I understand that there's the chain-rule being applied, but I don't know how I get from
$ \frac{\partial{e^t}}{\partial e} Se + e^t\frac{\partial Se}{\partial e} $
to
$2Se$
?
Source: Pattern Classification from Duda, Hart & Stork p.116
In matrix calculus, the chain rule is not your friend. Working with differentials is much less error-prone.
Because a quantity and its differential (e.g. $Y$ and $dY$) have the same tensorial character, they can be treated (mathematically) exactly the same way.
However a gradient, e.g. $\frac{\partial Y}{\partial X}$, has a completely different character. In most cases, it is a higher-order tensor, which is difficult to calculate. And once calculated, it can be difficult to work with algebraically, e.g. when should it be transposed, how should it be multiplied, etc.

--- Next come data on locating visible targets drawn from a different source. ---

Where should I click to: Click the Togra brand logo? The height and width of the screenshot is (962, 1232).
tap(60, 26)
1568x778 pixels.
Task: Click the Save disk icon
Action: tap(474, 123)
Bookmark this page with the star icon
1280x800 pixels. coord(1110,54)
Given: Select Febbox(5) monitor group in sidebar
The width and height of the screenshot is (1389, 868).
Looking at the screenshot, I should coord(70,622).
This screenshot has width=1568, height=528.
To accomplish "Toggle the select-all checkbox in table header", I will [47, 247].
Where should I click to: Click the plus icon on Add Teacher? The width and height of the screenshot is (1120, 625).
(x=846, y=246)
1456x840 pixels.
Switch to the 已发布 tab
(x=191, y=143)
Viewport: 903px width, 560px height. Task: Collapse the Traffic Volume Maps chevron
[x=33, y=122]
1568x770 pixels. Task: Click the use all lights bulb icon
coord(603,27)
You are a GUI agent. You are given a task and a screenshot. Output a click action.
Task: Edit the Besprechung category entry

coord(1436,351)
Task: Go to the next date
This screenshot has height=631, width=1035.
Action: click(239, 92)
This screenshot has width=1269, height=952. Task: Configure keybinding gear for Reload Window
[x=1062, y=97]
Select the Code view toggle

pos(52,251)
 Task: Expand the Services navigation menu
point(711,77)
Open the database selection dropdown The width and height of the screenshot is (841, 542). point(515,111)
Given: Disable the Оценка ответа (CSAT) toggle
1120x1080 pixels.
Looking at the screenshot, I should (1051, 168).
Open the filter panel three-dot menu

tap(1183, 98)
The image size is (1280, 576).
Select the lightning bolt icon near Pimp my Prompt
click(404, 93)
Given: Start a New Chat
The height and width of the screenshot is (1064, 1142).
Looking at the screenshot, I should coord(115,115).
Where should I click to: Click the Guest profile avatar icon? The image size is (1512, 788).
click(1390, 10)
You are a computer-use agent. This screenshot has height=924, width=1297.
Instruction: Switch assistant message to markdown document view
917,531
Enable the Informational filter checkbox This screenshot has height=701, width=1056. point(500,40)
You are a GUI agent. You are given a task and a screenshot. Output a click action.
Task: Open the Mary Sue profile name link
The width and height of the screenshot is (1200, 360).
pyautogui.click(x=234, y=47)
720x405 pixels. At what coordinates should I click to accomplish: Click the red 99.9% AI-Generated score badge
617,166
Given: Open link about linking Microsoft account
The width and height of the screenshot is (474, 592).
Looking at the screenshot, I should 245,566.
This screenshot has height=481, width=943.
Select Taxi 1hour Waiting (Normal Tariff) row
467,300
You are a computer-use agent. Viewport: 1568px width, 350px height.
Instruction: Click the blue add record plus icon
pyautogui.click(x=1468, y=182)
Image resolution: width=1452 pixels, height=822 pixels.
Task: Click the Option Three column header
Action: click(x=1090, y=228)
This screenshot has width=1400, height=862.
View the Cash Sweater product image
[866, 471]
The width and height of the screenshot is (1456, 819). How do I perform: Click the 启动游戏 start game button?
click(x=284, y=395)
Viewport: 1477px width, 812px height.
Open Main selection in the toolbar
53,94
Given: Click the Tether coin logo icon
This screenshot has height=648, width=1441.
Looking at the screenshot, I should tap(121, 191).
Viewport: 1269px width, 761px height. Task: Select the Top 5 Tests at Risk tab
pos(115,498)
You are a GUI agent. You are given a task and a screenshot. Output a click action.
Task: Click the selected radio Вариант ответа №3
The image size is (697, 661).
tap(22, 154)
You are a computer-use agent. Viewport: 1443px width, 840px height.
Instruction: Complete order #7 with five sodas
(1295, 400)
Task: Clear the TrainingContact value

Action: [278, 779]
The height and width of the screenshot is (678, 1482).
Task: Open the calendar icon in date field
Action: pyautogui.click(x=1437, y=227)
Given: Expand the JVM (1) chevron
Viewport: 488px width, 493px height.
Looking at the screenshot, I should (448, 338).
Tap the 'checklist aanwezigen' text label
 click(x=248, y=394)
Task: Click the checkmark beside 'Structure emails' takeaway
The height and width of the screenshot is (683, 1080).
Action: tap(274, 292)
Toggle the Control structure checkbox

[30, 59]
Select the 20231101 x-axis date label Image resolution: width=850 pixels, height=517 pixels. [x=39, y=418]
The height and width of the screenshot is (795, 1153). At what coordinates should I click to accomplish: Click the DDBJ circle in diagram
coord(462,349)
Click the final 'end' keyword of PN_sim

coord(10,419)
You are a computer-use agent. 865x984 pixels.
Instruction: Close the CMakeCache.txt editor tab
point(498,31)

So find the differential of your function $$\eqalign{ u &= e^TSe -\lambda(e^Te-1) \cr\cr du &= de^TSe+e^TSde -\lambda(de^Te+e^Tde) \cr &= e^TS^Tde+e^TSde -\lambda(e^Tde+e^Tde) \cr &= (e^TS^T+e^TS - 2\lambda e^T)\,de \cr &= (Se+S^Te - 2\lambda e)^T\,de \cr \cr }$$ The gradient $\Big(g=\frac{\partial u}{\partial e}\Big)$ is the vector which satisfies $$du=g^Tde$$ Therefore $$\eqalign{ g &= Se+S^Te - 2\lambda e \cr &= 2Se - 2\lambda e \cr }$$ The last step is allowed because $S$ is symmetric -- which the authors should have mentioned at some point.